**Testo:**
==========
Ho la fortuna di fare un lavoro, quello di informatico, che, per come lo svolgo, si adatta alla mia indole variopinta e contraddittoria di uomo pigro e indolente al punto di voler saldamente rimanere ancorato alle proprie radici come una cozza sullo scoglio e pur tuttavia provvisto di grande curiosità, al punto di voler immergersi nelle culture altrui.
Così, pur col sedere ancorato sulla mia poltrona, nel mio studio alla periferia orientale di Napoli, da remoto ho costruito un team di gente che non si è mai vista ma che lavora assieme da oltre dieci anni. Buona parte dei miei collaboratori non sono solo stranieri ma vengono addirittura da culture antitetiche alla nostra. E non di rado ci ritroviamo a conversare su Skype o su Telegram. Pensavo proprio a questo, a fine Gennaio, quando un bel pezzo della mia squadra, composto da alcuni vietnamiti, si è preso i suoi giorni per festeggiare il TET, il capodanno lunare, forse la festa più importante di quel meraviglioso paese. Ai collaboratori vietnamiti si affiancano francesi, russi, ucraini, egiziani, indiani, americani, che se qualcuno dicesse che sono un alfiere del nazionalismo italiano, o non ci crederebbe o mi direbbe “Ma chi te lo fa fare?”. Una babele di questo tipo in realtà non ha nulla di contrario alla rivendicazione della propria identità nazionale perché proprio la consapevolezza della varietà del mondo e di quanto sia bello essere diversi, mi rende profondamente desideroso di difendere la mia identità di italiano. Scoprendo tante cose. Che siamo un paese pieno di pregi e di difetti. Che non siamo il paese più bello del mondo come una certa retorica patriottarda vorrebbe dare ad intenderci ma che abbiamo tante cose che vale la pena difendere e per cui valga la pena difendere la sovranità e identità italiana. Basta appunto confrontarsi con culture antitetiche, senza né la spocchia dei cosmopoliti che, solo per aver fatto l’Erasmus con i soldi di babbo, in paesi fondamentalmente molto simili al nostro, si sentono cittadini del mondo e dunque traducono tutto ciò in una sorta di costante automortificazione esterofila, né essere spocchiosi noi e vantare eccellenze, unicità e specificità, nelle quali non sempre siamo davvero eccellenti, unici e specifici. A volte sì. Non sempre. E questo vale per ogni paese del globo terracqueo.

Tutto questo mi ha reso molto più agevole capire altri punti di vista, scoprendo popoli con categorie di pensiero di cui noi occidentali non sospetteremmo neanche l’esistenza. Quando, per dire, Oriana Fallaci sosteneva che solo l’Occidente abbia avuto filosofi e artisti e che gli arabi al massimo possono annoverare Averroè (riducendolo per giunta ad un banale studioso), diceva un'eresia non degna della sua portentosa intelligenza e della sua scintillante penna. Soprattutto, esiste una parte di mondo che rivendica il proprio diritto di esistere. Che può certamente diventare conflittuale col nostro ma così come analogamente loro percepiscono pericoloso l’Occidente.
==========
**Materiale di partenza:**

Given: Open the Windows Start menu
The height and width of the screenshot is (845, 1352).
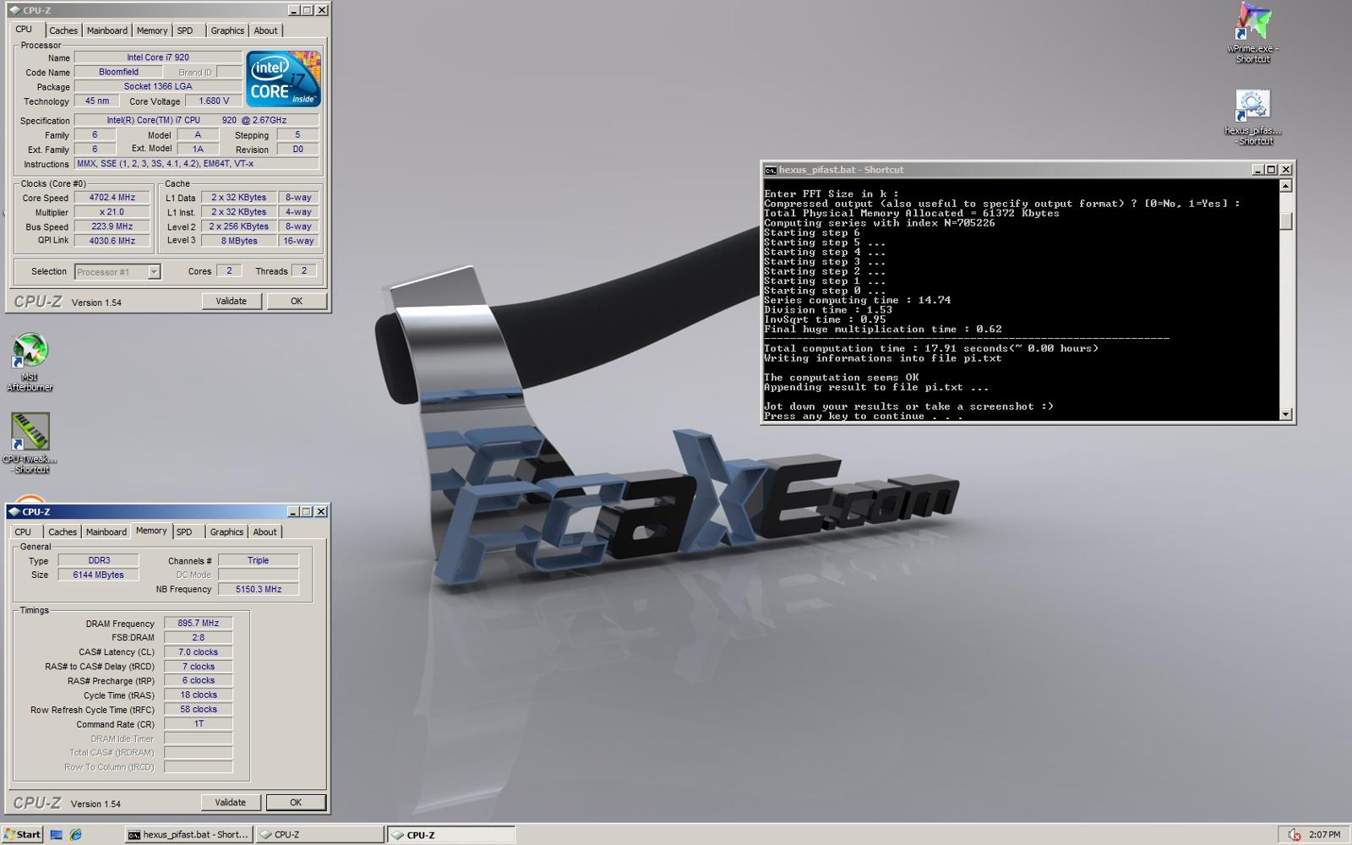Looking at the screenshot, I should click(22, 834).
==========
**Parti dell'esercizio:**
[1] Secondo il testo sull'identità italiana, perché avere collaboratori di tante culture diverse non va contro la rivendicazione della propria identità nazionale? Spiegalo in una, due o tre frasi.
[2] Nel testo sull'identità italiana, da quanto tempo lavora insieme il team messo in piedi dall'autore?
[3] Prosegui il testo sull'identità italiana partendo da dove si ferma.

**Risposte date:**
[1] Perché la consapevolezza della varietà del mondo, e di quanto sia bello essere diversi, rende l'autore profondamente desideroso di difendere la propria identità di italiano. Il confronto con culture opposte gli fa scoprire i pregi e i difetti dell'Italia. Gli mostra anche le tante cose che vale la pena difendere.

[2] Da oltre dieci anni.

[3]
Tutto questo mi ha permesso non solo di capire Putin, il vero protagonista della mia epoca, arrivato sul proscenio del mondo nel 1999 quando avevo appena compiuto diciotto anni e ancora lì oggi dopo ventitré anni. Ma anche di capire la Russia. Ebbene Putin e la Russia non sono e non saranno mai niente di ciò che i democratici di sinistra occidentali si aspettavano quando l’Unione Sovietica crollò nel 1991, quando si illusero che le istituzioni e i valori russi si allineassero a quelli occidentali. Per varie ragioni.
Anzitutto, la Russia è fondamentalmente diversa, geograficamente, dal resto dell’Europa. E la geografia, materia brutalizzata e invece di fondamentale importanza, spiega la cultura di un popolo come nient’altro. Se l’Italia per esempio non teme i migranti ed è sempre stata esterofila, si deve alla presenza di catene montuose molto elevate e migliaia di chilometri di coste, che hanno sempre reso improbabile qualsiasi invasione. Dunque lo straniero non si presenta mai ai suoi occhi sotto forma di milioni di persone pronti ad invaderci. Ma sempre con gli occhi imploranti di un migrante o pieno di soldi da qualche paese più ricco.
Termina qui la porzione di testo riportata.